She is in a park – kind of looks like some sort of picnic, grinning wildly, looking deeply proud of something, standing next to a boy you don’t recognise – maybe a cousin? It’s your mother aged maybe eleven or twelve. You try to work out the year the photo would have been taken. While she was eating sandwiches – which she still likes to do with her Great Grand Daughter, were others still in severe conflict of World War 2 in the side streets of Paris? At that exact time were some rocket scientists racing to sort out a problem with the booster rockets for missiles that many years later be the same technology to send man to the Moon?
What was it like to be alive then and to feel these events not as history but simply as the vague current background to a summer picnic in a park somewhere in Townsville? In another picture, your father looks unfeasibly slender but his shoulders, typically, are slightly hunched. He’s sitting in an armchair outside - looks like somewhere in Glasgow – dressed in a smart suit. Where was he going, I wonder? Who could have taken this picture? It must have been years before he met your mother because in their wedding photos, he’s much more tanned from working in outback Australia. Was he going out with someone? In the photo he looks eager and engaged, as if there’s something witty he’s about to say.

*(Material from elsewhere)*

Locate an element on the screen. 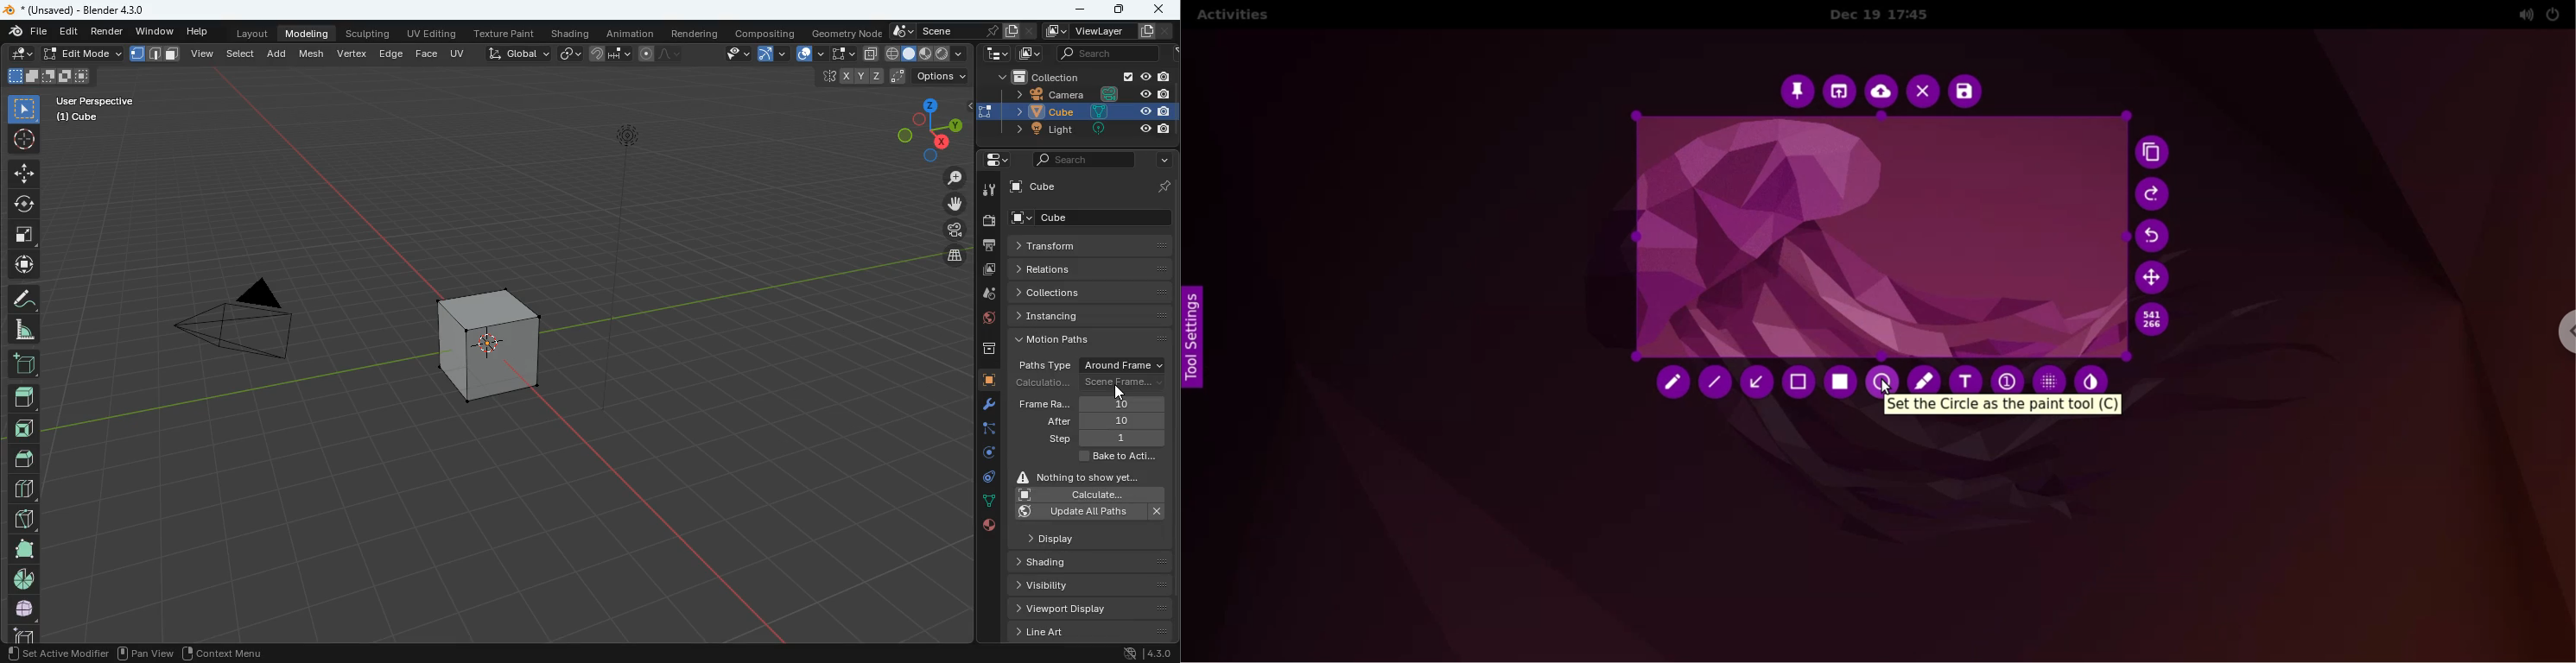  uv editing is located at coordinates (435, 35).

Our parents are – in a certain sense – amongst the people we know best in the world. We passed so long in their company. We’ve had far more meals with them than their best friends have. We know them, as we know few others: we’ve seen them in their seven o’clock in the morning guise, we’ve seen them anxious and occasionally furious, we’ve been cradled in their arms, we’ve seen their underwear drawer and their toenails, and we are expert judges of their ability to erect a tent or make a lamb roast. But looking at the photos we realise that in other ways we hardly know them at all. What was it actually like to be them? If you could know them at the same age would you like them? Would you feel a strange kinship? And, today, what are they like along with their friends? What parts of their character have you maybe not seen properly yet?
The pleasure, below the surface, is of an increase in love. Inevitably there has to be plenty about a parent that is irksome – it’s scarcely possible to grow up without feeling in some ways let down by one’s parents. It’s not exclusively their fault – especially if they have tried quite hard to be good parents to us. It’s rather that as we grow, they can’t live up to the admiring, passionate love we once had for them.

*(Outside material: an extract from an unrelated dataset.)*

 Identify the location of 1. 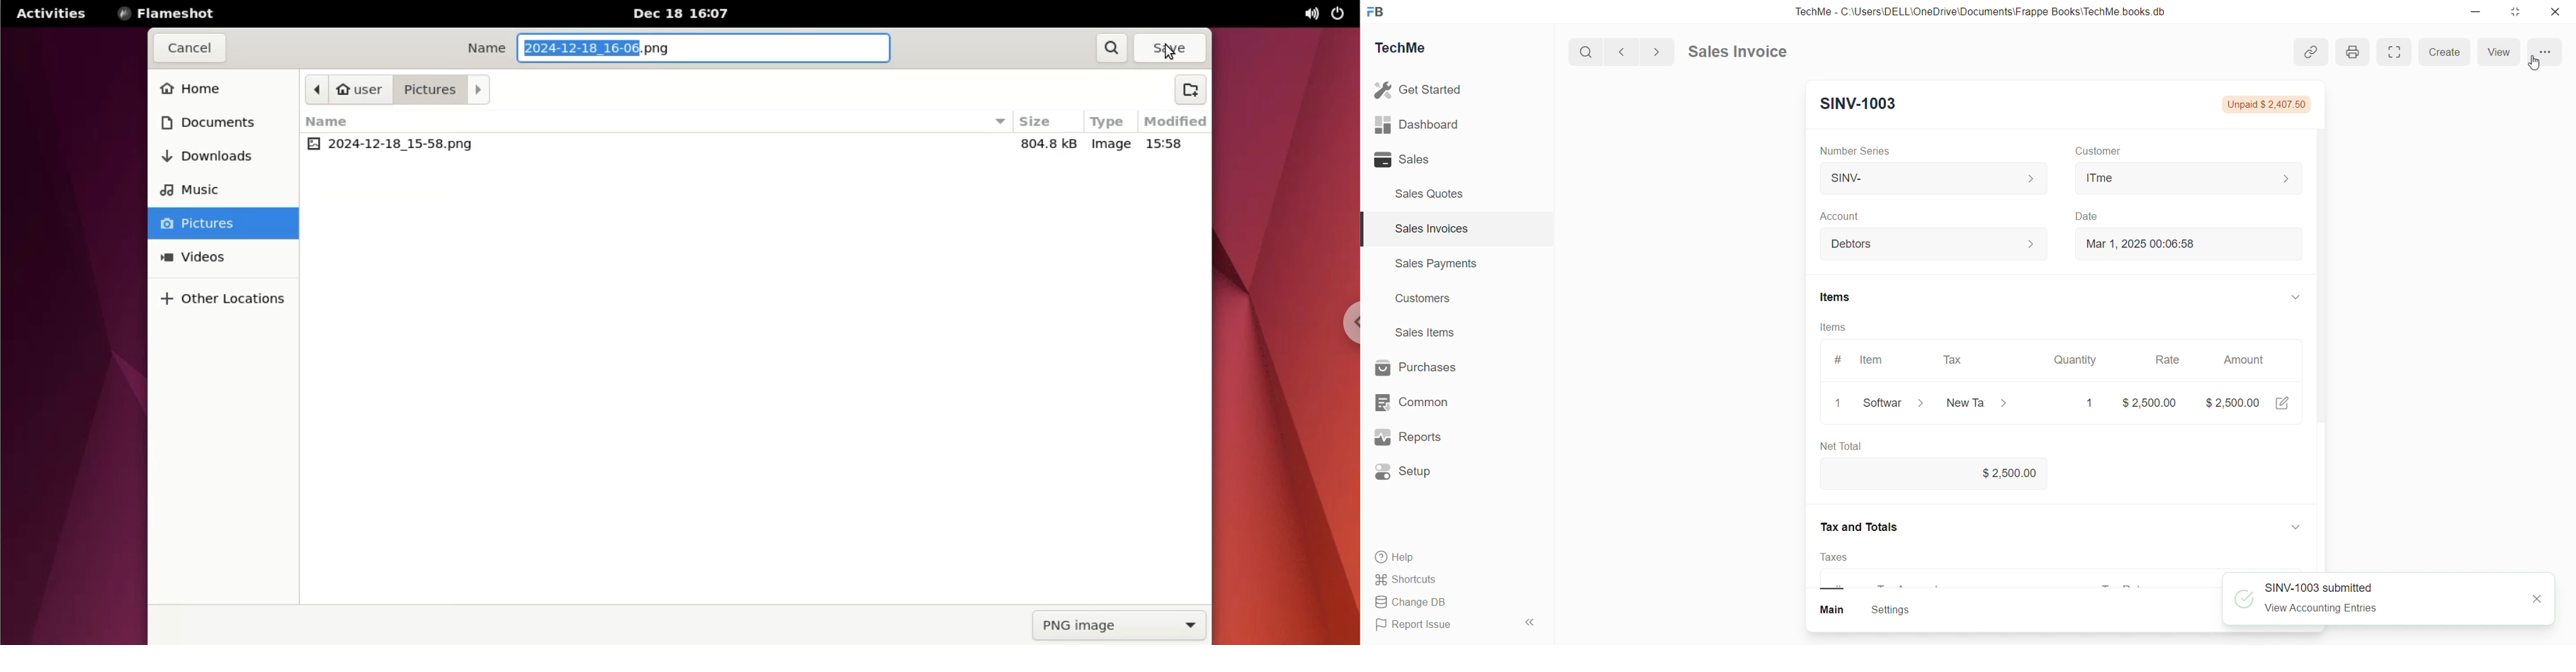
(1840, 404).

The person who – when we were six – appeared majestic, wise, endlessly funny and bountiful will in time be revealed as fussy, intermittently slothful and hyperactive, they will be seen to harbour eccentric preoccupations, they will embarrass us, they will get baffled by trivial problems, at crucial moments they will fail us in profound ways – entirely without meaning to.
The photos make us realise something we find almost impossible to grasp when we are children: our parent’s lives weren’t mainly about us. They didn’t spend their entire existence gearing up for us. In these pictures they had no idea whatever of what would happen in the future. You were raised by a girl with a naughty smirk and a shy young man – not by perfectly mature adults who unaccountably got some key things wrong.

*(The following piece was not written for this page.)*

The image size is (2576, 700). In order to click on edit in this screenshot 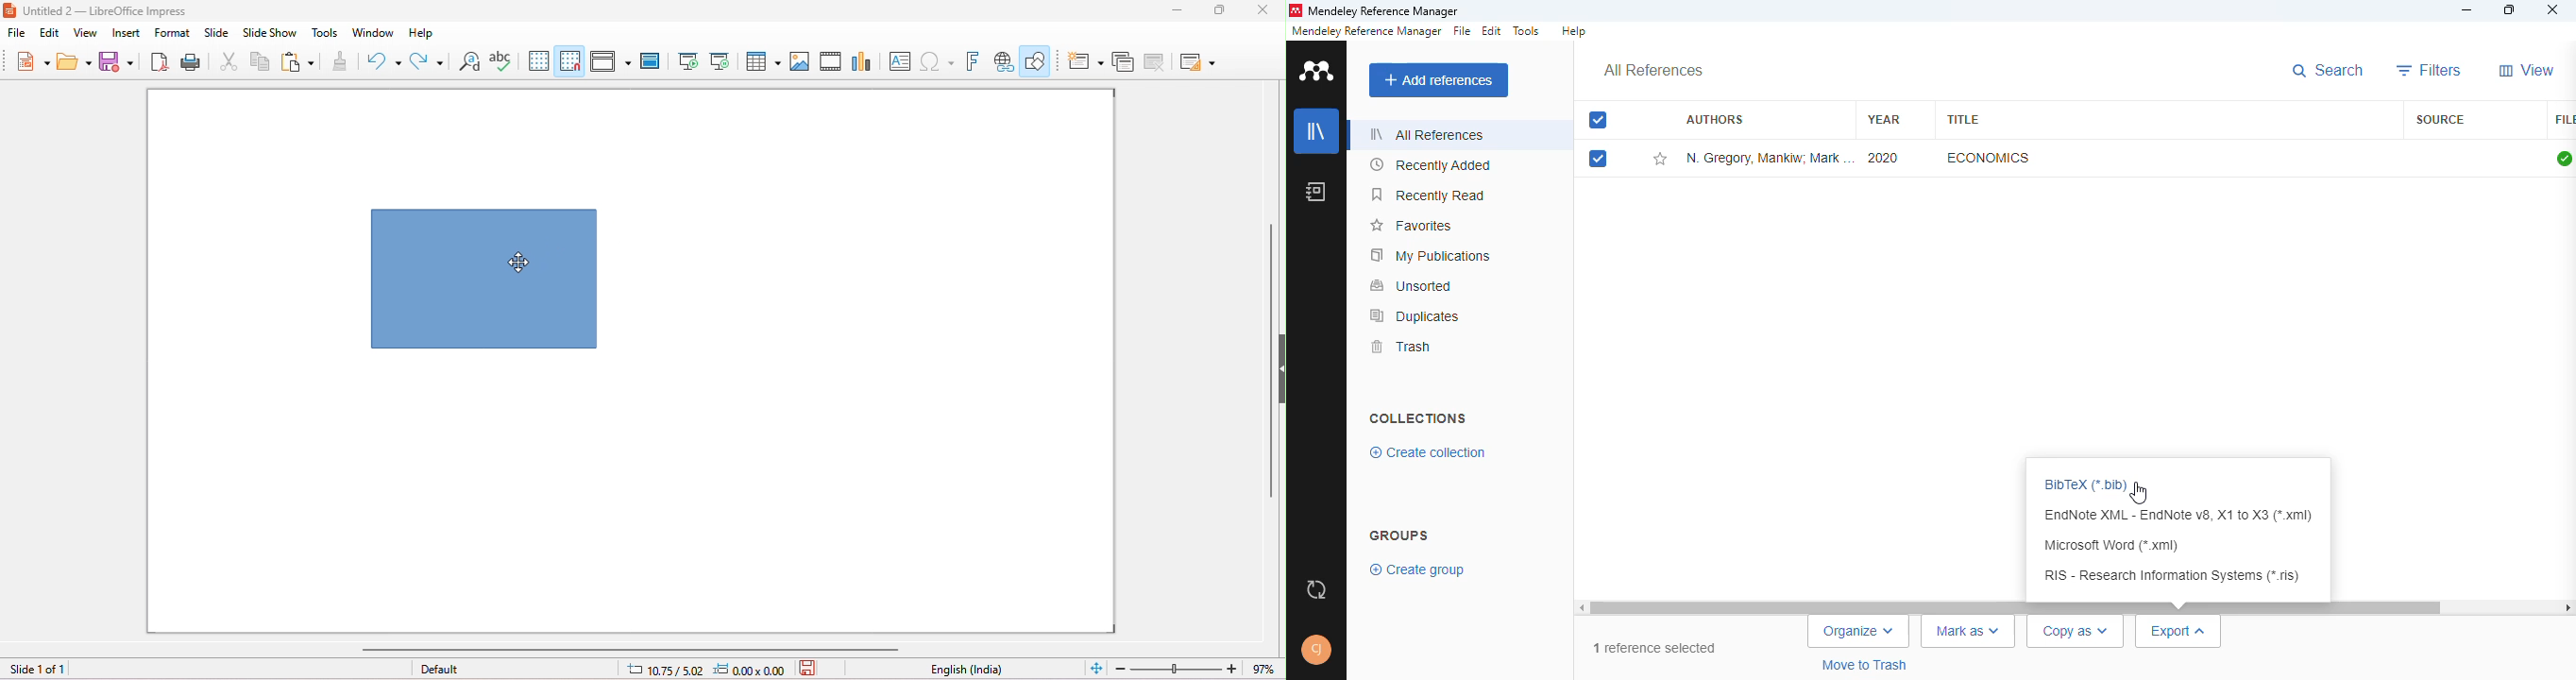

Guided by these images we become – if only for a little while – more forgiving and more accommodating towards these nice, strange people who happen to have given us our lives. One day, perhaps, another person will look at a photo of you – a photo who’s meaning to you is transparent, every detail of the experience is vivid and evocative – and feel the same kind of tender, puzzled curiosity. And perhaps they will wonder, in their turn, what their mother or father was like when they were young and who they really are in the full, complex expanse of their being?
When was the last time you looked through old family photos?